Die Frage ist nun, wieso funktioniert das ganze nicht direkt über ISPConfig ?


----------



## Till (7. Feb. 2012)

> Die Frage ist nun, wieso funktioniert das ganze nicht direkt über ISPConfig ?


Bei mir laufen die Vserver problemlos auf einigen Debian Servern. Ich hab bei mir aber auch überall das Quota nicht installiert. Wnn Du einen Container manuell anlegts, dann blockierst Du damit die veid, so dass ispconfig dann mit der veid nicht mehr funktionieren kann. Du musst also die manuell erstellete vm erstmal löschen, bevo Du eine in ISPConfig neu erzeugen kannst.


----------



## mycrotrend (7. Feb. 2012)

Zitat von Till:


> Bei mir laufen die Vserver problemlos auf einigen Debian Servern. Ich hab bei mir aber auch überall das Quota nicht installiert. Wnn Du einen Container manuell anlegts, dann blockierst Du damit die veid, so dass ispconfig dann mit der veid nicht mehr funktionieren kann. Du musst also die manuell erstellete vm erstmal löschen, bevo Du eine in ISPConfig neu erzeugen kannst.

AUFGABE A: Ordne in der Auflistung den Abschnitt von der Zeile mit „Where should I click to: Open the return“ bis einschließlich der Zeile mit „The width and height of the screenshot is (474, 850).“ als Markdown-Tabelle an. Verwende die Spalten „Nr.“ für die fortlaufende Zeilennummer und „Zeile“ für den Wortlaut, und lass Leerzeilen weg.

BEREITGESTELLTE AUFLISTUNG:
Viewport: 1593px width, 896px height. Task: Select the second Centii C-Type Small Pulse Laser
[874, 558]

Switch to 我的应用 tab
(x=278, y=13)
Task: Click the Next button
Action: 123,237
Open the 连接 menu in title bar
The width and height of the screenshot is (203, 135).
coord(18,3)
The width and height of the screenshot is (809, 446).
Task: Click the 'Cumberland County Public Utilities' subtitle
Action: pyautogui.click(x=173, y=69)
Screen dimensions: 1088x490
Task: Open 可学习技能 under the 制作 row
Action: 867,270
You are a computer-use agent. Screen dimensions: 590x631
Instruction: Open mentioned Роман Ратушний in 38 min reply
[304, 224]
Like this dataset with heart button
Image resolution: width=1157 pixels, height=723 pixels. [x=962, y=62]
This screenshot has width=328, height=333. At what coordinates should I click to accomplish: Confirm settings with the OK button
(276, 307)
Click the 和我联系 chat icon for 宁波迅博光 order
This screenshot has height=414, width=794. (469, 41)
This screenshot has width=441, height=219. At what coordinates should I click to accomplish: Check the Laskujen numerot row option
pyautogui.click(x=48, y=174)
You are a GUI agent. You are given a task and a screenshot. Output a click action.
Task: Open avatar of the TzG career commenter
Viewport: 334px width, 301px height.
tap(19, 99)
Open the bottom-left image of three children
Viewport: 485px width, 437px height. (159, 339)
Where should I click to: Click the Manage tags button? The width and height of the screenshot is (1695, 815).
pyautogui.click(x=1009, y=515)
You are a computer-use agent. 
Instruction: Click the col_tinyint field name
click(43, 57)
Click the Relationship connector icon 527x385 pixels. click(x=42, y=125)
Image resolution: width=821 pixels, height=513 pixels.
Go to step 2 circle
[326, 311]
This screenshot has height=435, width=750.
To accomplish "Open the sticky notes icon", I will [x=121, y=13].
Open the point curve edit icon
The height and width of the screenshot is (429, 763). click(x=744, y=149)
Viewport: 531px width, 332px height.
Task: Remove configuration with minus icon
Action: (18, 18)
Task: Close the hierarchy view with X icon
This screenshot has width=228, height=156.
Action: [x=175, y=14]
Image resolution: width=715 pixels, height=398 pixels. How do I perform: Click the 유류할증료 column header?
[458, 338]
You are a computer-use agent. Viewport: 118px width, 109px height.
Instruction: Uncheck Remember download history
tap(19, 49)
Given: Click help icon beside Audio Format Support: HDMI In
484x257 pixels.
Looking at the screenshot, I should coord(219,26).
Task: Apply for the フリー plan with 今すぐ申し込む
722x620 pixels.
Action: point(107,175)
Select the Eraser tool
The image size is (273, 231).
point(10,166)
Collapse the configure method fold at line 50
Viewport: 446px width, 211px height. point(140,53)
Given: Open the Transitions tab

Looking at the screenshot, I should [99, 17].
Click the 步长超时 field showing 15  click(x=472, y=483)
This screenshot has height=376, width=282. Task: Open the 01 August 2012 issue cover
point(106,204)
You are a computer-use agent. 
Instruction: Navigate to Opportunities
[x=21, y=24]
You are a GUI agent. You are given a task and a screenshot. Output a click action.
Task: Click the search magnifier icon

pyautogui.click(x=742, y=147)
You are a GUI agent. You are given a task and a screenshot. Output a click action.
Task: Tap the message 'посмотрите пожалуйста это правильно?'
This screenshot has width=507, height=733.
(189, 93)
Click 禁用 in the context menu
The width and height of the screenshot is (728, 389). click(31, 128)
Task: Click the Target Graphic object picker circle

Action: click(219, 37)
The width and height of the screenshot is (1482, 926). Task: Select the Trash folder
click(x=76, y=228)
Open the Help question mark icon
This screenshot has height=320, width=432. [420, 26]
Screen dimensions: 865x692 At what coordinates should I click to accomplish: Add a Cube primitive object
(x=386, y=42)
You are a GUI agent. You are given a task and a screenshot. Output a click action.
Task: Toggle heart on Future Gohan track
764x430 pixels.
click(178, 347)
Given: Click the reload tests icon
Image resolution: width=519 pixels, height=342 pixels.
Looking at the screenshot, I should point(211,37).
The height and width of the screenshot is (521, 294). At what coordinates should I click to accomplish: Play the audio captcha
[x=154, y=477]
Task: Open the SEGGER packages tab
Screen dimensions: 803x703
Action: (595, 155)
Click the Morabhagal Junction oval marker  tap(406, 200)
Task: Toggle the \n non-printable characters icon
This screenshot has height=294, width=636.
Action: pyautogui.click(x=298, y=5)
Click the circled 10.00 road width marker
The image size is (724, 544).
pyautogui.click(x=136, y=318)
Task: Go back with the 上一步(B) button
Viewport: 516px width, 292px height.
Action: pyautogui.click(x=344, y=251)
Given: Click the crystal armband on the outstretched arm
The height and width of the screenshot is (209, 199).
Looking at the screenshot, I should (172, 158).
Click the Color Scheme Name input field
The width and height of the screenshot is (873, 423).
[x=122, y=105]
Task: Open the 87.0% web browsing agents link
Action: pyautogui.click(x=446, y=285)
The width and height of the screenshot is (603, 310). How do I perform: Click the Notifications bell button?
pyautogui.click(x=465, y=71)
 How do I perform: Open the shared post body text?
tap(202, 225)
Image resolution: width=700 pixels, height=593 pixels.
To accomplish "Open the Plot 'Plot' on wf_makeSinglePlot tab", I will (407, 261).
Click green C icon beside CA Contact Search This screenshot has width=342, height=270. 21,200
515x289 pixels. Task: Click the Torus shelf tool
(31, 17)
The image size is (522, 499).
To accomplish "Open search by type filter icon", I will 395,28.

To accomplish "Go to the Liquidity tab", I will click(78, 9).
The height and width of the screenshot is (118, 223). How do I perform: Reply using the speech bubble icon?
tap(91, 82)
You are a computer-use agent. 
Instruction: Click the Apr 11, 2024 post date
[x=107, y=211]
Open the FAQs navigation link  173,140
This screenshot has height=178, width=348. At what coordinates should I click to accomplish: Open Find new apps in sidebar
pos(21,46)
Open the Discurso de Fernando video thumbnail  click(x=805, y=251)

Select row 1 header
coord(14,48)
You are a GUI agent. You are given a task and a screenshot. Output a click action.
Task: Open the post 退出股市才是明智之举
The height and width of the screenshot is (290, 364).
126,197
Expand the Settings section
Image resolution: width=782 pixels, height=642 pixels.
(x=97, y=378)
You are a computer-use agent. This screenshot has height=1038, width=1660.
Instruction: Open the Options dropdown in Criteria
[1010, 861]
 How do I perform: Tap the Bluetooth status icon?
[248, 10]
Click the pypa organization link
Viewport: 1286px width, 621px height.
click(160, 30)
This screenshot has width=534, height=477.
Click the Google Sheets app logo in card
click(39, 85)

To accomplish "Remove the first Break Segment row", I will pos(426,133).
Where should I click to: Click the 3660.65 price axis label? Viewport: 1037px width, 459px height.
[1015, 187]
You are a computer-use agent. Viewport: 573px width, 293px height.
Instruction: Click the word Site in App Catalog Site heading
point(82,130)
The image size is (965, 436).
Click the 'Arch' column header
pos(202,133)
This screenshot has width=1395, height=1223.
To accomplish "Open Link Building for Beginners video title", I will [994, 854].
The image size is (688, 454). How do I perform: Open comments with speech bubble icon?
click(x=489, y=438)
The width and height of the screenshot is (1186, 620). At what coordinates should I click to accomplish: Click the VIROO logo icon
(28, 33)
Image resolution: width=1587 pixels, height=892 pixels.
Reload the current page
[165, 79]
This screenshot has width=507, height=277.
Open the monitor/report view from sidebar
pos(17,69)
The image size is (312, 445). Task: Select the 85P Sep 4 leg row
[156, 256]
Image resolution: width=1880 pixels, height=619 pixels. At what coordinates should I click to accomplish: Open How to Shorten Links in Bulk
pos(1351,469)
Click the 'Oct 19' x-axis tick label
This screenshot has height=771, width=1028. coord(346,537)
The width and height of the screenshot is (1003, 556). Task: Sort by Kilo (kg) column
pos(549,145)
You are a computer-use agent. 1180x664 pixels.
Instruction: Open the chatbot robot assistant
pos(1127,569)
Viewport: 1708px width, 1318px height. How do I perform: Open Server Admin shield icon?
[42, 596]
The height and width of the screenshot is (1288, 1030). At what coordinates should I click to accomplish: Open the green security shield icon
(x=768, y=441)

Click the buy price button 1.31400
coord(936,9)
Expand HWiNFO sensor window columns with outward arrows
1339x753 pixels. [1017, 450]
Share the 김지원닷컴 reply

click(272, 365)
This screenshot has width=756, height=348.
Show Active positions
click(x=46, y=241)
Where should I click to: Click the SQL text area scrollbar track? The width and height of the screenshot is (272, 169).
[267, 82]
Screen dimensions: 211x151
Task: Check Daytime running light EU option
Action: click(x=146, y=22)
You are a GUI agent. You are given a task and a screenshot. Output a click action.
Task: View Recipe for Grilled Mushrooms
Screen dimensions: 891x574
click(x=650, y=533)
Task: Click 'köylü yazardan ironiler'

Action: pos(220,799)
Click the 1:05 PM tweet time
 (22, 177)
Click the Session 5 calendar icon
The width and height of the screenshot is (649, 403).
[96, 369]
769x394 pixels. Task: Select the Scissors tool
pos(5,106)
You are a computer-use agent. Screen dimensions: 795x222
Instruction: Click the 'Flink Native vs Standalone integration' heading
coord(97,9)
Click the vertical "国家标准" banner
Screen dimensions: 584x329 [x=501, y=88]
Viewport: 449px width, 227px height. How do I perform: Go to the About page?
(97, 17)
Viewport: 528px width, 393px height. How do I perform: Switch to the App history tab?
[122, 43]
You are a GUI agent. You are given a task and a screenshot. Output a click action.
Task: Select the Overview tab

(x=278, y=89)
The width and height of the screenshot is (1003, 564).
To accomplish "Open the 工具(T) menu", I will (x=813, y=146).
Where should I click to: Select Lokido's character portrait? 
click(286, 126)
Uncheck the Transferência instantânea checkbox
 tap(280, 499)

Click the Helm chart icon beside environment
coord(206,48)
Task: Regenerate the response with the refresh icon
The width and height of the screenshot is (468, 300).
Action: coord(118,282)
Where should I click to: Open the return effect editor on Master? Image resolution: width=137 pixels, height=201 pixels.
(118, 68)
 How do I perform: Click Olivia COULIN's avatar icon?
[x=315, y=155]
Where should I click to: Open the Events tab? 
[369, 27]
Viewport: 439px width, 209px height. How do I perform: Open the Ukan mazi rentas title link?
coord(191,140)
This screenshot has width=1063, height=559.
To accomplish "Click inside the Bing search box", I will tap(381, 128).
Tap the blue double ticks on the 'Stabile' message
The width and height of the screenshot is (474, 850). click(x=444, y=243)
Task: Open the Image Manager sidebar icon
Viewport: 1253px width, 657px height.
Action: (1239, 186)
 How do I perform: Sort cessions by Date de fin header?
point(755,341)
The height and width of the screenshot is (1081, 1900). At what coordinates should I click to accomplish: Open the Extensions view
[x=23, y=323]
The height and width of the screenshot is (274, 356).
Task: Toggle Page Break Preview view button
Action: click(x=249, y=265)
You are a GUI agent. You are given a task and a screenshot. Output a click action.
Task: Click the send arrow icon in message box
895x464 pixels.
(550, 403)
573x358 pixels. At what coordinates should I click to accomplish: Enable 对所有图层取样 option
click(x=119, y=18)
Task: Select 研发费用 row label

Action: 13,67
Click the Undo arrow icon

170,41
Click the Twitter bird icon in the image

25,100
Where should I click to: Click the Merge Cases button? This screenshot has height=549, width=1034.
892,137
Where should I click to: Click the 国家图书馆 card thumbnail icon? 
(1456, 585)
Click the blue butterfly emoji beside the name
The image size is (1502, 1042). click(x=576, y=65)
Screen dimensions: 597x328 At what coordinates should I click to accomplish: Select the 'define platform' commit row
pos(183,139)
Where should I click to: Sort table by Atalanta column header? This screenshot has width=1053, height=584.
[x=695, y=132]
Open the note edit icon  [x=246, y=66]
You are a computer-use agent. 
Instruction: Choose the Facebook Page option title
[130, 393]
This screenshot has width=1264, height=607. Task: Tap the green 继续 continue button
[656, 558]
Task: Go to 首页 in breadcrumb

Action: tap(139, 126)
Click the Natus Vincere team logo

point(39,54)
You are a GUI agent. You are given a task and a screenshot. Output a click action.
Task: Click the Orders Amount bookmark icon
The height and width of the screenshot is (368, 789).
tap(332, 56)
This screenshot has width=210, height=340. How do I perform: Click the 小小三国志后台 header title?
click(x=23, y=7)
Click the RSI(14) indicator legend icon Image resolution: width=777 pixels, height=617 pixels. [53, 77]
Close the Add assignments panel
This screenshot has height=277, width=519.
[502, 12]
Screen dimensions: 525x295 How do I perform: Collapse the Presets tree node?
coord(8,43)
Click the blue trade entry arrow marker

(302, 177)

AUFGABE B: Gib aus dem Textauszug den Abschnitt von „## Till (7.“ bis „mycrotrend (7. Feb. 2012)“ wortgetreu wieder.

RICHTIGE ANTWORT A:
| Nr. | Zeile |
|---|---|
| 1 | Where should I click to: Open the return effect editor on Master? Image resolution: width=137 pixels, height=201 pixels. |
| 2 | (118, 68) |
| 3 |  How do I perform: Click Olivia COULIN's avatar icon? |
| 4 | [x=315, y=155] |
| 5 | Where should I click to: Open the Events tab?  |
| 6 | [369, 27] |
| 7 | Viewport: 439px width, 209px height. How do I perform: Open the Ukan mazi rentas title link? |
| 8 | coord(191,140) |
| 9 | This screenshot has width=1063, height=559. |
| 10 | To accomplish "Click inside the Bing search box", I will tap(381, 128). |
| 11 | Tap the blue double ticks on the 'Stabile' message |
| 12 | The width and height of the screenshot is (474, 850). click(x=444, y=243) |

RICHTIGE ANTWORT B:
## Till (7. Feb. 2012)

> Die Frage ist nun, wieso funktioniert das ganze nicht direkt über ISPConfig ?


Bei mir laufen die Vserver problemlos auf einigen Debian Servern. Ich hab bei mir aber auch überall das Quota nicht installiert. Wnn Du einen Container manuell anlegts, dann blockierst Du damit die veid, so dass ispconfig dann mit der veid nicht mehr funktionieren kann. Du musst also die manuell erstellete vm erstmal löschen, bevo Du eine in ISPConfig neu erzeugen kannst.


----------



## mycrotrend (7. Feb. 2012)